Lee Kinyanjui, Susan Kihika

Nakuru Senator Susan Kihika (left) and Governor Lee Kinyanjui (right) after winning their respective seats in 2017. The two will renew their political rivalry in the Nakuru gubernatorial seat race in the August 9 polls.   

Photo credit: Francis Mureithi | Nation Media Group

Although Jubilee has a mountain to climb to retain the Nakuru gubernatorial seat, the recent unveiling of Martha Karua as Raila Odinga's running mate has given the party some hope.  

The choice of Ms Karua as Azimio-OKA Party presidential candidate running mate has seen some voters change their stand.  

The United Democratic Alliance (UDA), which is the most popular party in Nakuru, has lost some of its members who decamped to Azimio coalition moments after Ms Karua was unveiled.

"The choice of Ms Karua has influenced my decision to rethink supporting UDA and I'm now supporting Azimio. I want to make an informed decision," said Ms Dorcas Kendi, a resident of Nakuru Town East.

"The choice of Ms Karua is giving a glimpse of hope to incumbent Lee Kinyanjui who is crisscrossing the county to counter the UDA wave as he fights to consolidate the crucial Kikuyu votes," said Mr George Ouma, a political analyst in the region.

Mr Kinyanjui was among the first leaders to congratulate Ms Karua for her appointment as Mr Odinga’s running mate. He said this was a "sure bet" for Mr Odinga to win the presidential race on August 9.

Running mates

Mr Kinyanjui, who will be facing his arch-rival Senator Susan Kihika, said the fate of the presidential race has been sealed after the naming of running mates.

"Any observer will tell you that this election was decided on Monday when the top coalitions named their running mates," said Mr Kinyanjui.

Mr Kinyanjui praised the choice of Ms Karua saying, "Ms Karua carries the hopes and aspirations of Mt Kenya region."

Governor Kinyanjui urged Mt Kenya voters who are still undecided or are supporting UDA to rethink their stand ahead of August 9 polls.

In an apparent criticism of the UDA economic forums that are being held across the country by the Kenya Kwanza coalition, Mr Kinyanjui said:  

"We're not interested in long economic debates by the same team that brought it down. Kenyans need a clean and efficient government that cares for its people."

Azimio presidential candidate

Many political analysts in Nakuru believe that if Governor Kinyanjui succeeds in convincing voters to support Azimio presidential candidate, this could boost Mr Odinga's numbers.

"The Kikuyu vote remains the battleground and if Governor Kinyanjui continues to dig in and convince those in UDA to decamp in the coming days, it will be a big win for Azimio presidential candidate," said Mr Benson Rubia, a resident of Nakuru Town West.

The latest statistics from IEBC indicate that 58 per cent of Nakuru voters are from the populous Kikuyu community, 24 per cent are Kalenjin and 18 per cent are from minority communities.

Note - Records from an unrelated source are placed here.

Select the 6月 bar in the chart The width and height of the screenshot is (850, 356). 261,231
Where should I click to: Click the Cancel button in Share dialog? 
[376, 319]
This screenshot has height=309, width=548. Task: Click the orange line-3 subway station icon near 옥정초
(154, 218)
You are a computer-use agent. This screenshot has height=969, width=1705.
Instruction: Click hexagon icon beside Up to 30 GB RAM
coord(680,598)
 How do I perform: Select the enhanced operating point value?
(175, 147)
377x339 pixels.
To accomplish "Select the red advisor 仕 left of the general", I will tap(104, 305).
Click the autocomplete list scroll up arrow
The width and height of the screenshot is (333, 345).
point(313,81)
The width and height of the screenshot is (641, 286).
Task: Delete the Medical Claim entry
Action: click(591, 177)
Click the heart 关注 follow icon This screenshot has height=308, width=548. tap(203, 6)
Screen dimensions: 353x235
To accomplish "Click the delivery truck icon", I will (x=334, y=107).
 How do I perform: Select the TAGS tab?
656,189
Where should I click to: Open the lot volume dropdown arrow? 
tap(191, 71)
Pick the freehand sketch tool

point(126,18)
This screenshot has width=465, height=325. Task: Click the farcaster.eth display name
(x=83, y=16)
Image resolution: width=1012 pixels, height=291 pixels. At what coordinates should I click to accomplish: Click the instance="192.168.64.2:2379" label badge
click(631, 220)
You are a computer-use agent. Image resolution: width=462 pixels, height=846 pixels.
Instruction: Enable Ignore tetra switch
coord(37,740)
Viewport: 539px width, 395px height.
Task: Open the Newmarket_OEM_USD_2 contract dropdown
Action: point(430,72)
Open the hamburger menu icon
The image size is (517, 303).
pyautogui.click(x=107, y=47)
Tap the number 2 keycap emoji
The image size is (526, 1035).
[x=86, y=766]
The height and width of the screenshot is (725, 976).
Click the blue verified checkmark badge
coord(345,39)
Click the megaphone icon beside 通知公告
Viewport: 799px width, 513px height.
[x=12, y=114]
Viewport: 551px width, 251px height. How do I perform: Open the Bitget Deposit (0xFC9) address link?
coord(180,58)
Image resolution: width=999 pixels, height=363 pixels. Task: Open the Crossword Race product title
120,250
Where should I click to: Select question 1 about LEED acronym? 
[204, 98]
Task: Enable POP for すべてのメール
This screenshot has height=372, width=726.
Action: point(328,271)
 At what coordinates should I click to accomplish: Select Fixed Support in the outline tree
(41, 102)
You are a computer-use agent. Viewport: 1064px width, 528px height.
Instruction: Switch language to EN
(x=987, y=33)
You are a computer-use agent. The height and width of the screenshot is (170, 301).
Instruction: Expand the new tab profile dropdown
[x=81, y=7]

This loosely means that at least 650,000 voters are Kikuyus, 264,000 are Kalenjins and about 200,000 are minority groups.

However, a resident of Kuresoi North said that the ground is slowly shifting, and it will not have a big impact on the presidential and gubernatorial races.

"Ms Kihika is still the woman to beat on August 9. Those who are thinking Governor Kinyanjui can turn the tables are something between a dream and a miracle," said Mr Alfred Rono, a resident of Kuresoi North.

Both Mr Kinyanjui and Ms Kihika have intensified their campaigns in an election that could either usher in the first woman governor or see the incumbent retain his seat.